Hi VPs - I recently got onboarded on the platform, have been reading a lot till the time my registration got approved. Absolutely mesmerized with the depth of content here.
I am taking a shot at sharing my analysis of a company and posting for the first time here, please bear with me in case of any amateur mistakes.
Incorporated in 2007 and promoted by Late Mr Saraf. Robust operates a five-star hotel property under the Hyatt Regency brand in Chennai. RHL was demerged from Asian Hotels (East) Ltd (which now accounts only for the Hyatt Hotel in Kolkata).
The company recently had a re-evaluation of its land and building value.
I also did a back of the hand calculation using Google Earth and land price rates in Anna Salai, Chennai.
The re-valuation seems okay on the back of the hand calculations.
The land area comes to around 150k sq feet as shown in the image below.
Residential plot rates in Anna Salai, Chennai as per simple google estimates is nearly 20k/ sq feet (would welcome comments if someone would have a better sense)
Using these 2 numbers - the land value comes to roughly 300 cr as mentioned in the re-valuation exercise undertaken by the company.
If I were to look at company value from an asset replacement method, land value is 300 cr,
Building and PPE even at a 60% haircut comes to around 200 cr.
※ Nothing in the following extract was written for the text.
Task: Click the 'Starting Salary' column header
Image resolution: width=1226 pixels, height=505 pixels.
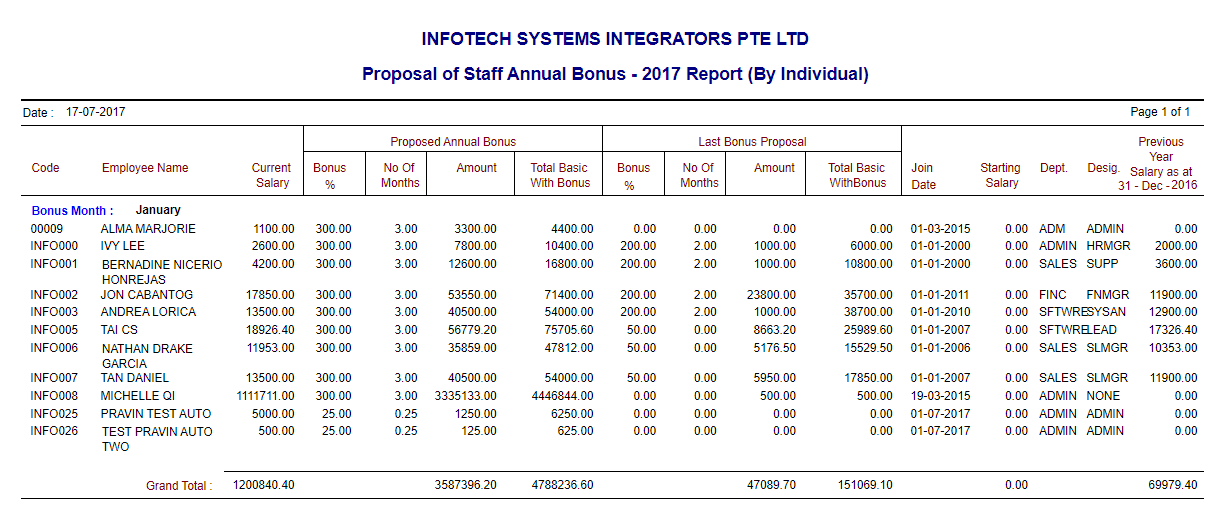Action: point(1000,175)
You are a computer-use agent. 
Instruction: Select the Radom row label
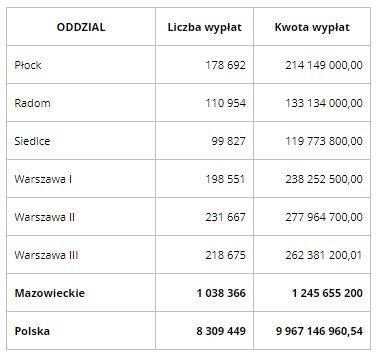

Long term borrowings is 80cr.
So net assets - long term borrowings comes to around (300+200-80) = 420 cr.
Current market cap is around 180cr.
Company has no contingent liabilities ( Hyatt Kolkata has a contingent liability base of around ~ 160cr)
Basis my understanding, Hyatt Chennai also has a few long term negotiations with 1 or 2 corporates. A leading consulting company has their satellite office in one of the floors.
Please let me know your views on this analysis, happy to receive feedback as this is my first analysis of a company.